A script performs the following crawling algorithm :
- Fetch the next record from the searchseed table which has not been crawled
- Fetch search result page from Google
- Scrape URLs from page and insert each into URL table
- Mark the searchseed record as having been crawled
- If the results page indicates there are more results for this search, insert a new searchseed for the same seed but with a starting index 100 higher
Digging Into Sites
Sometimes, Google notes that certain sites are particularly rich sources of “term” and offers to let you search that site for “term”. This basically links to another search for ‘term site:somesite”. That site gets its own search seed and the program might harvest up to 1000 URLs from that site alone.Harvesting the Data
Armed with a database of URLs, employ the following algorithm :- Fetch a random URL from the database which has yet to be downloaded
- Try to download it
- For goodness sake, have a mechanism in place to detect whether the download process has stalled and automatically kill it after a certain period of time
- Store the data and update the database, noting where the information was stored and that it is already downloaded
This step is easy to parallelize by simply executing multiple copies of the script. It is useful to update the URL table to indicate that one process is already trying to download a URL so multiple processes don’t duplicate work.
Acting Human
A few factors here :- Google allegedly doesn’t like automated programs crawling its search results. Thus, at the very least, don’t let your script advertise itself as an automated program. At a basic level, this means forging the User-Agent : HTTP header. By default, Python’s urllib2 will identify itself as a programming language. Change this to a well-known browser string.

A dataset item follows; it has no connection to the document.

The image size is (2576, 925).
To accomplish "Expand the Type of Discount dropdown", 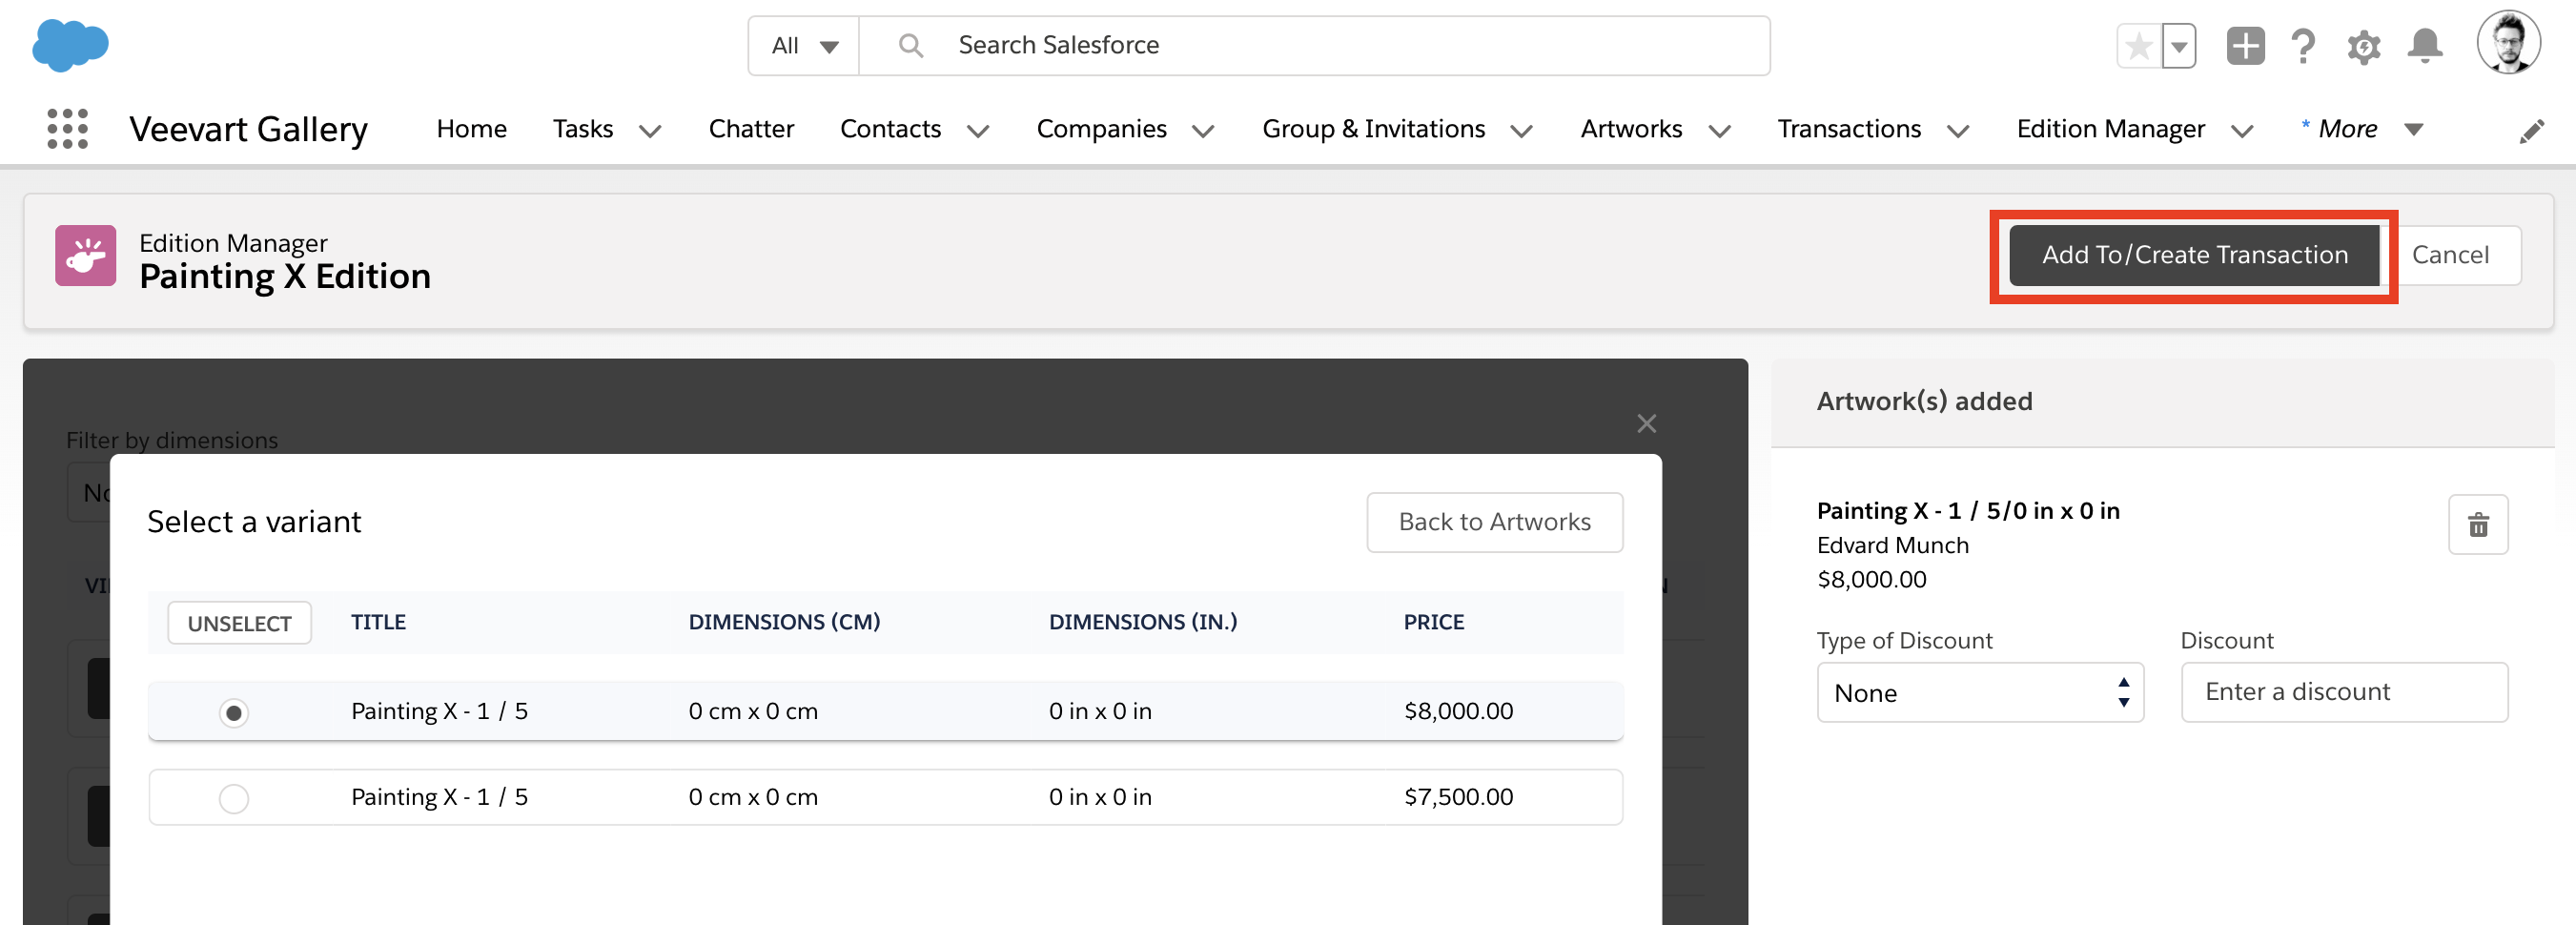I will [x=1979, y=692].
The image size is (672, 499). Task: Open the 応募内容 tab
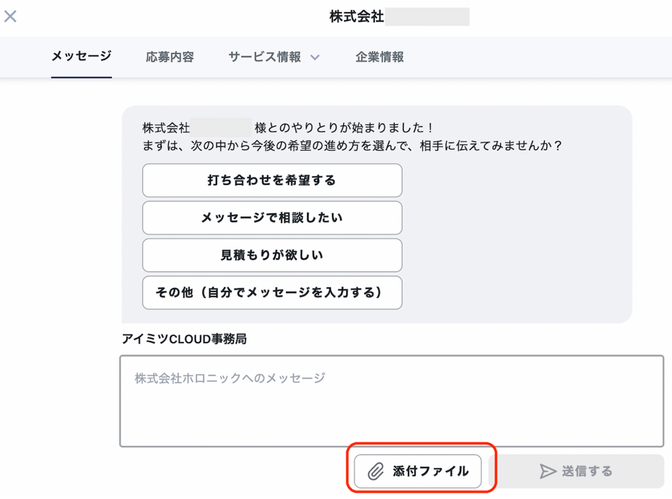[169, 57]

- Be patient ; don’t fire off these search requests as quickly as possible. My crawling algorithm inserts a random delay of a few seconds in between each request. This can still yield hundreds of useful URLs per minute.
- On harvesting the data : Even though you can parallelize this and download data as quickly as your connection can handle, it’s a good idea to randomize the URLs. If you hypothetically had 4 download processes running at once and they got to a point in the URL table which had many URLs from a single site, the server might be configured to reject too many simultaneous requests from a single client.
Conclusion
Anyway, that’s just the way I would (and did) do it. What did I do with all the data ? That’s a subject for a different post.